If the new version of the library is backwards-compatible, it ought to 
be installed as libfoo.so.3 (not .4), and yes, the ports system will 
handle such upgrades in place just fine.

In particular, OpenSSL (aka libssl.so.n) is an example of a library 
that has had many bugfiles and updates without changing version numbers 
often.  You don't need to recompile everything that depends on libssl 
when you update libssl.

People (should) only bump shared library numbers when the library's 
interface changes in an incompatible fashion.  When that happens, it's 
a bad idea to try to fake the system out (say by symlinking libfoo.so.3 
to .4): programs tend to crash when you try, or do worse things such as 
corrupt data or mishandle authentication and thus open up a security 
hole.

> Or can the port link against say libfoo.so (which
> should be a symlink to the version of the library that's installed)?

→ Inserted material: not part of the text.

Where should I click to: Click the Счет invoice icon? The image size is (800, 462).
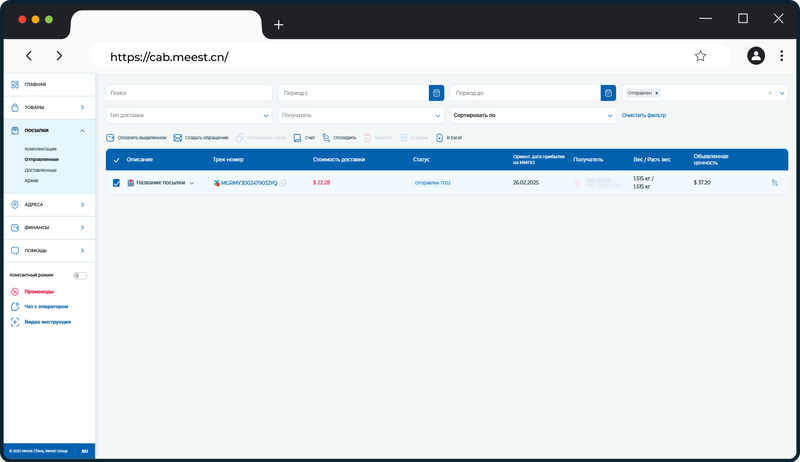click(297, 138)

libfoo.so is normally a symlink to the latest version of a particular 
shared library.  A port that genuinely doesn't care which version of 
libfoo you have doesn't need to depend on a particular version #, and 
you'd see a line in the Makefile like:

LIB_DEPENDS=    foo:${PORTSDIR}/misc/foo

...but most ports end up with more specific dependencies (ie, foo.3).

Maintaining backwards compatibility is not a high priority of the ports 
system and the result is that people end up recompiling a lot of stuff, 
but it's not easy to provide better solutions to this problem.